● **WORK INSTRUCTION**
Render the lines of the records that start with the one containing "Identify the location of line-number: 10." and continue through the one containing "This screenshot has width=806, height=419." as a numbered list, leaving out any blank lines.

SUPPLIED RECORDS START

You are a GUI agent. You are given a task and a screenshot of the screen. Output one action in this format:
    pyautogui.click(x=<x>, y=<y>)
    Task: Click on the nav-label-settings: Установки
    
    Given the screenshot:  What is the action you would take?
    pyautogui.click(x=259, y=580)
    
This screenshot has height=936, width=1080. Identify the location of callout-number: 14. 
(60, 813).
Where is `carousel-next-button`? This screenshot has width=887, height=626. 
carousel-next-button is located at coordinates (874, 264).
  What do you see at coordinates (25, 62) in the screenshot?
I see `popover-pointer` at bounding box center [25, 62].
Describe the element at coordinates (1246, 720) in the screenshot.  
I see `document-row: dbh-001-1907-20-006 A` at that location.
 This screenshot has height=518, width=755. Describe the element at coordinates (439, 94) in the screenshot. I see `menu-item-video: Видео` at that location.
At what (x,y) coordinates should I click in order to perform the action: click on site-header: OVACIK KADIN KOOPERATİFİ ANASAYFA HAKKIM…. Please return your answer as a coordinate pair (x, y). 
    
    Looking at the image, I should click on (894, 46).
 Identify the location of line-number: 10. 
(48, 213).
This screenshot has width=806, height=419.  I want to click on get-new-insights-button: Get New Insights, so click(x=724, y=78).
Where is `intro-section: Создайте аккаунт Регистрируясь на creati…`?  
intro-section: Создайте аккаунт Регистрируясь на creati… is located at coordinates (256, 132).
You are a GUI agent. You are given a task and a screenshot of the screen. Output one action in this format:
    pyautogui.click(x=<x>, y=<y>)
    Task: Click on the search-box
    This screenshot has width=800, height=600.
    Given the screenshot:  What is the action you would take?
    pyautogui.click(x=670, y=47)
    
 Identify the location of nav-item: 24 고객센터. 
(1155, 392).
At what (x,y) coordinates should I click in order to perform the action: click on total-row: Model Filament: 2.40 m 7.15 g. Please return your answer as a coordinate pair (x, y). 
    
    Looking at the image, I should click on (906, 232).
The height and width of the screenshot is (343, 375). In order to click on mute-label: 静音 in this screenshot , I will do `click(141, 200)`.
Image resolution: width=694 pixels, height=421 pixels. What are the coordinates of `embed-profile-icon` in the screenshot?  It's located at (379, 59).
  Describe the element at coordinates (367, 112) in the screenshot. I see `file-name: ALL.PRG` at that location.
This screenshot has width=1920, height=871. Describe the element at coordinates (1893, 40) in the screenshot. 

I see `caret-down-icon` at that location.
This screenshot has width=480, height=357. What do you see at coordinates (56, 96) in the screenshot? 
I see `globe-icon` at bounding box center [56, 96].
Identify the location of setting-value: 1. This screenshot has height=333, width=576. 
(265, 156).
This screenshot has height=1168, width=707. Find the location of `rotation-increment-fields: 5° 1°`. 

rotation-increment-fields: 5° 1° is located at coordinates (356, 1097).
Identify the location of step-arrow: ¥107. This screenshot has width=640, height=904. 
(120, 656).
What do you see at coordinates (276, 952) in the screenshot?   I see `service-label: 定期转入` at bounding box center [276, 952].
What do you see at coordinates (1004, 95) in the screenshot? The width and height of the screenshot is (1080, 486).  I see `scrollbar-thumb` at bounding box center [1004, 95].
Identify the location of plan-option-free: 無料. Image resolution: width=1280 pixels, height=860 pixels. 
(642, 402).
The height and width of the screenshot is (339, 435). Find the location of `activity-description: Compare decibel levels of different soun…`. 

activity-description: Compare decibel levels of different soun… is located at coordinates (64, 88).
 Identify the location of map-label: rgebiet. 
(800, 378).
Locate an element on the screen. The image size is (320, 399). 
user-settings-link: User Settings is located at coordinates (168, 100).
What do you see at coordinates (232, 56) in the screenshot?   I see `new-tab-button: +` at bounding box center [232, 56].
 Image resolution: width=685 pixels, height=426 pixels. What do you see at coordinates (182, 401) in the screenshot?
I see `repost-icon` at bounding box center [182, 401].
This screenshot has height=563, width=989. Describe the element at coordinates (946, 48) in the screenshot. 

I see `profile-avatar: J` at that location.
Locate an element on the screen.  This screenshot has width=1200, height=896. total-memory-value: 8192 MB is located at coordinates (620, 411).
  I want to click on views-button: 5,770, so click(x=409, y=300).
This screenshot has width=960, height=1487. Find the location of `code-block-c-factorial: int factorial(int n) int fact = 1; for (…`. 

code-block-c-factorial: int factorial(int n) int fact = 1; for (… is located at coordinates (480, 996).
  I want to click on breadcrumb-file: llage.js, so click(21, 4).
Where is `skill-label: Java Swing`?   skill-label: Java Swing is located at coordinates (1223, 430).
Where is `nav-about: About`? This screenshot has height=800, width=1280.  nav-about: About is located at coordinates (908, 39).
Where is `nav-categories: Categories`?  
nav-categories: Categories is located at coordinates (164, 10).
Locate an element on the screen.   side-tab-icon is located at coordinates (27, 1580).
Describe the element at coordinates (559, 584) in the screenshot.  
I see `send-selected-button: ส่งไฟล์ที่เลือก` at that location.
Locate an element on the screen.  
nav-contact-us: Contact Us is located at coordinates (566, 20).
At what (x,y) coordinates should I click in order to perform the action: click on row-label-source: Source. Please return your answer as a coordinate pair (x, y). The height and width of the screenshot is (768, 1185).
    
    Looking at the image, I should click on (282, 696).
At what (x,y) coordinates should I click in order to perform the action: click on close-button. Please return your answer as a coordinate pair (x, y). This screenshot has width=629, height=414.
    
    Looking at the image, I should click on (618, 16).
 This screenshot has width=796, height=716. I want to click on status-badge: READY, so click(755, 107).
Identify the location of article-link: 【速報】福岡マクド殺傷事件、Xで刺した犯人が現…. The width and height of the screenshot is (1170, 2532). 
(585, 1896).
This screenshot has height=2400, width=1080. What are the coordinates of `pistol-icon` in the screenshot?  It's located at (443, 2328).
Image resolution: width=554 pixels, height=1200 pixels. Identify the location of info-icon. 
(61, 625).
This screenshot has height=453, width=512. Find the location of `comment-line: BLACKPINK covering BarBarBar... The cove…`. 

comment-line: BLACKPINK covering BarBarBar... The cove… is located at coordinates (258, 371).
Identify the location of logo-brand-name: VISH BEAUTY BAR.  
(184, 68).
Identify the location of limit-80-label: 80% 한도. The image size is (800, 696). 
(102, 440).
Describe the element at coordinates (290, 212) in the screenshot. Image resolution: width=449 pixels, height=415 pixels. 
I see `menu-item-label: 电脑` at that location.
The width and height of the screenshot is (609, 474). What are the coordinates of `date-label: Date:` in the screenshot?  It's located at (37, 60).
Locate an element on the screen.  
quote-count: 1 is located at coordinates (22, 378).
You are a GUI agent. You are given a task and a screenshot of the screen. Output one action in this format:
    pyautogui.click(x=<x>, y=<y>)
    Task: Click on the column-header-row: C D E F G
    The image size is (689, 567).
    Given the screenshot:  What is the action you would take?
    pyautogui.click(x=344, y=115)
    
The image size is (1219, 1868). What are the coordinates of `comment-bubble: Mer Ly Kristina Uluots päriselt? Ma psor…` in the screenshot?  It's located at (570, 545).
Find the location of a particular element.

SUPPLIED RECORDS END

● **ANSWER TO THIS TASK**
1.  Identify the location of line-number: 10. 
2. (48, 213).
3. This screenshot has width=806, height=419.  I want to click on get-new-insights-button: Get New Insights, so click(x=724, y=78).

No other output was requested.